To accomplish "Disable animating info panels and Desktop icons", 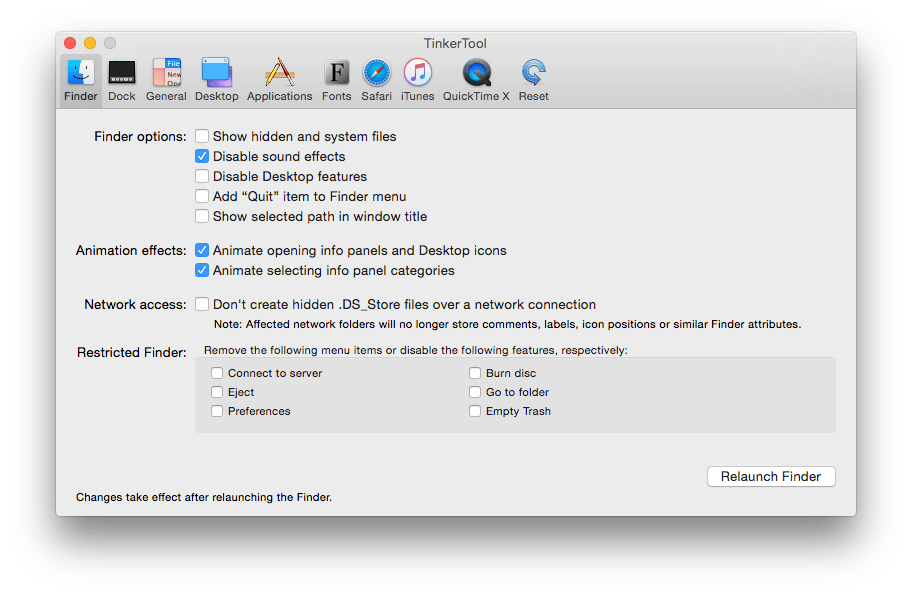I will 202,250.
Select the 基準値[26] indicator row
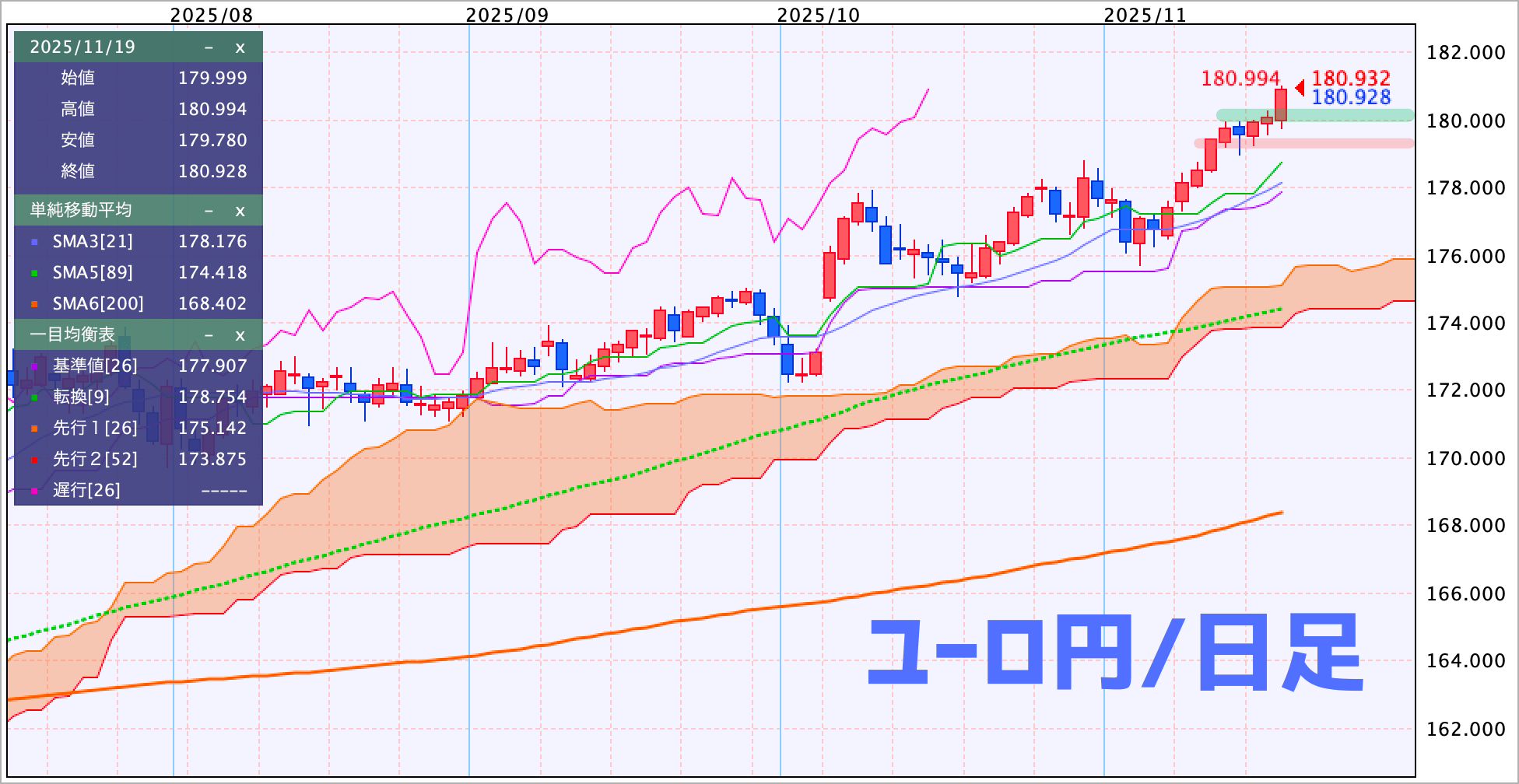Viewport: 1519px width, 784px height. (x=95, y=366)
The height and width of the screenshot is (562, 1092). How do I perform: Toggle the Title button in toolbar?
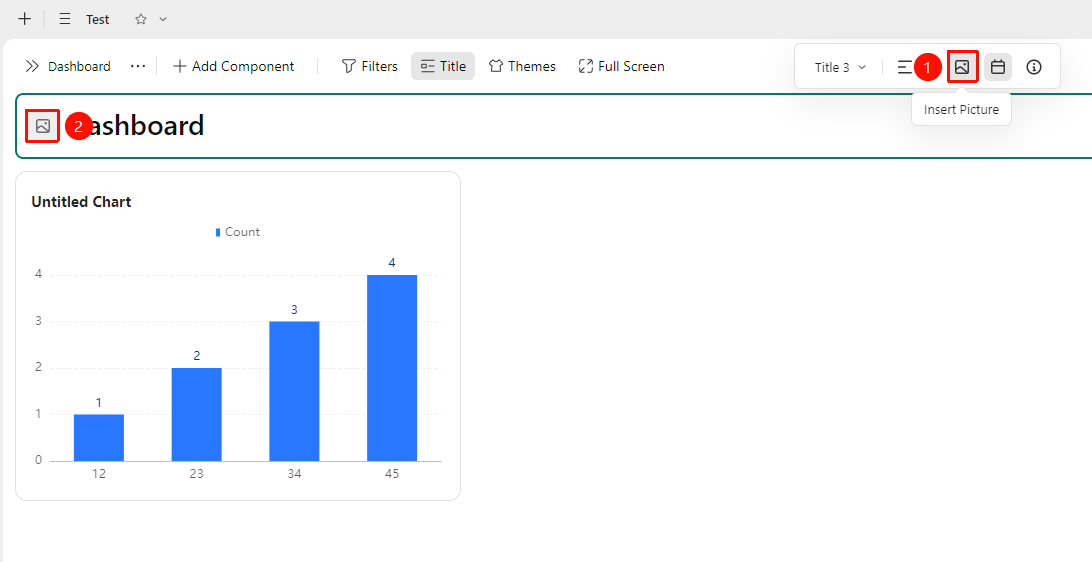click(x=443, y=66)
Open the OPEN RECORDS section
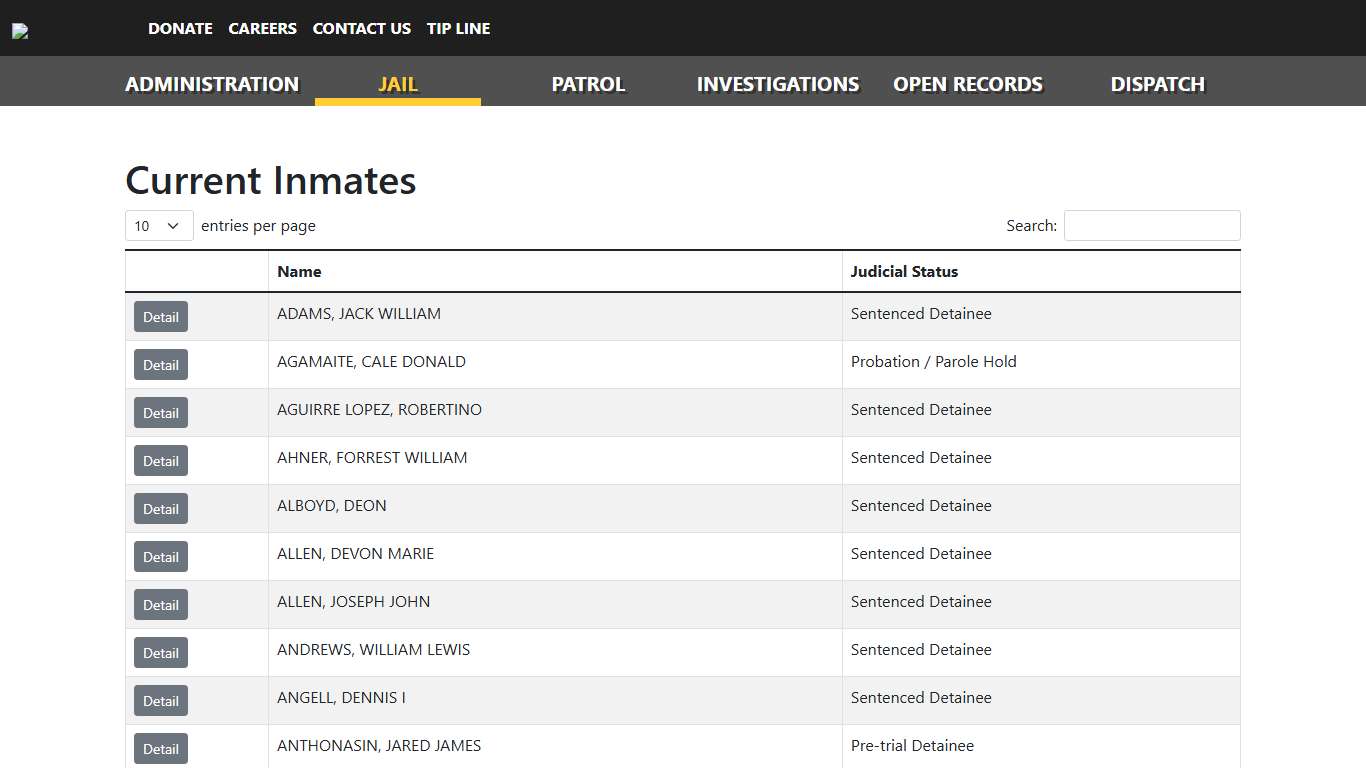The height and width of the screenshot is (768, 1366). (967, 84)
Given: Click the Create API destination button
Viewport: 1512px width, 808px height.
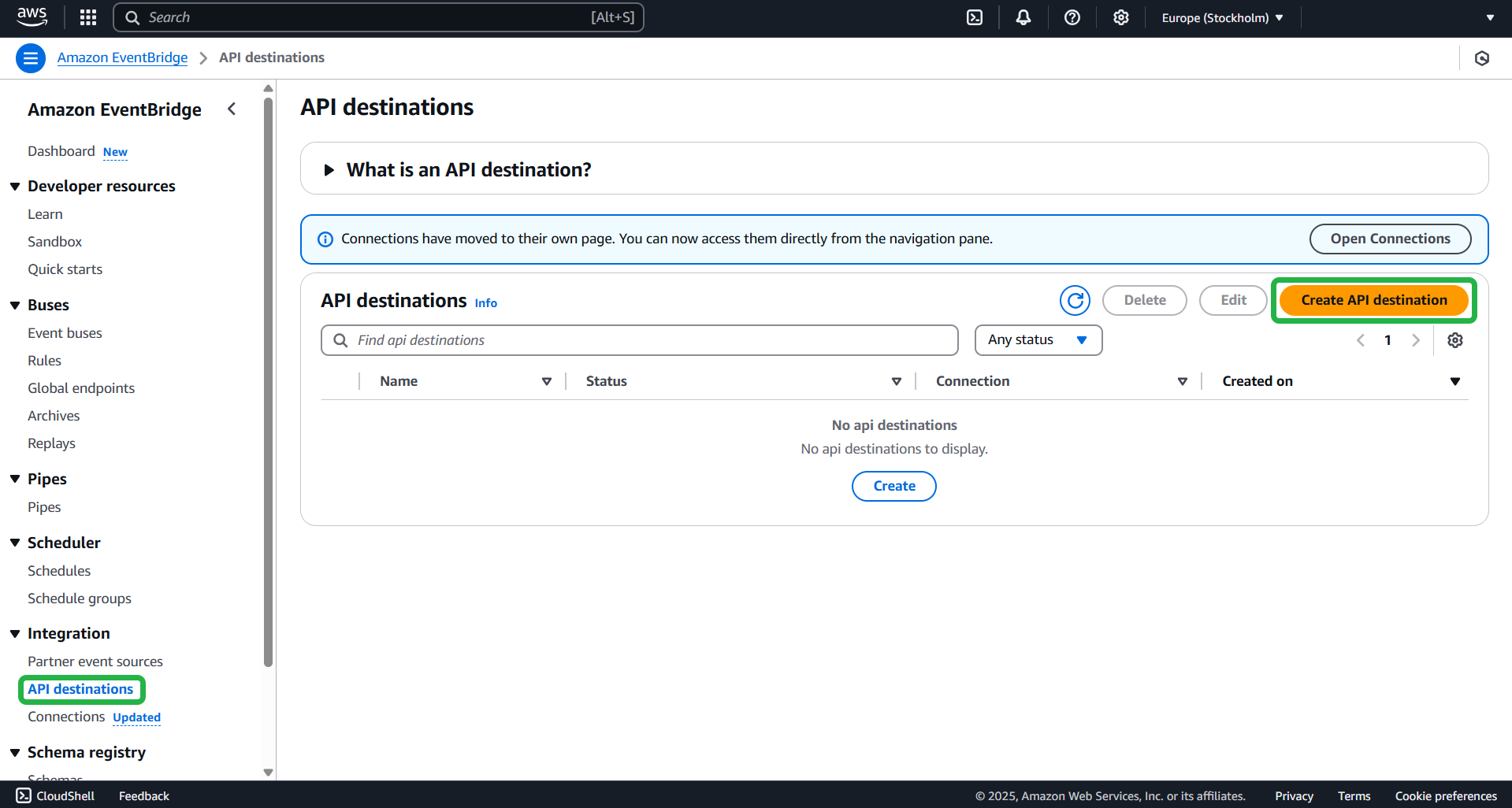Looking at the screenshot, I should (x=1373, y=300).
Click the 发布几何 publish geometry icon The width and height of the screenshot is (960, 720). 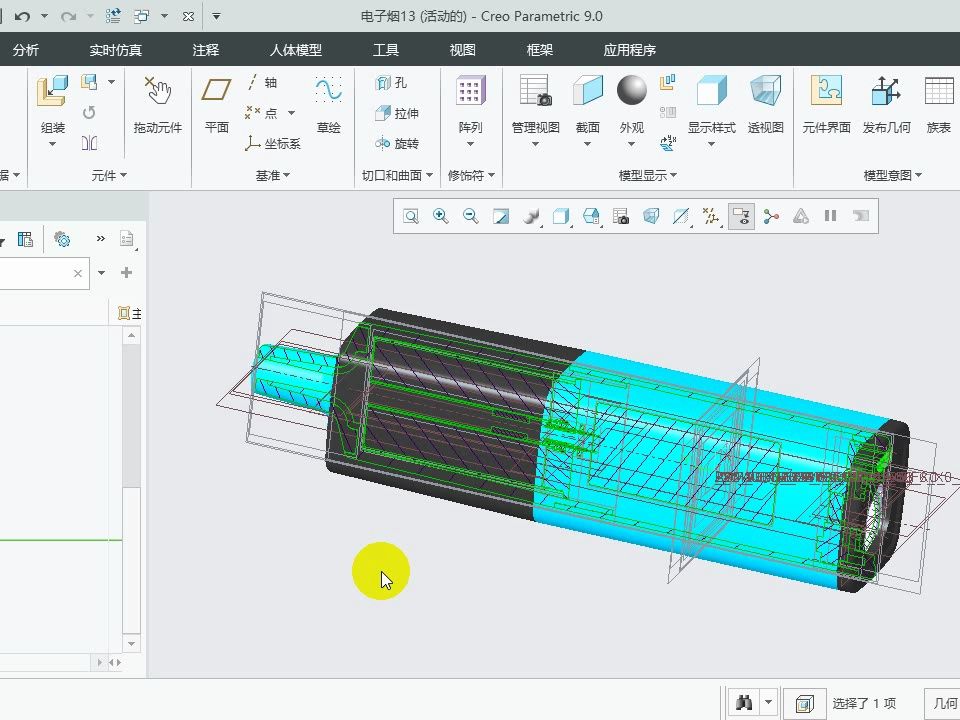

==============================

> _Aim of the exercise_:
Return exactly the part of the listing above that opens with the line containing "Select the 基準値[26] indicator row" and closes with the line containing "Given: Click the". Pictures stay out.

> _Result of this task_:
Select the 基準値[26] indicator row
Viewport: 1519px width, 784px height. (x=95, y=366)
The height and width of the screenshot is (562, 1092). How do I perform: Toggle the Title button in toolbar?
click(x=443, y=66)
Open the OPEN RECORDS section
The height and width of the screenshot is (768, 1366). (967, 84)
Given: Click the Create API destination button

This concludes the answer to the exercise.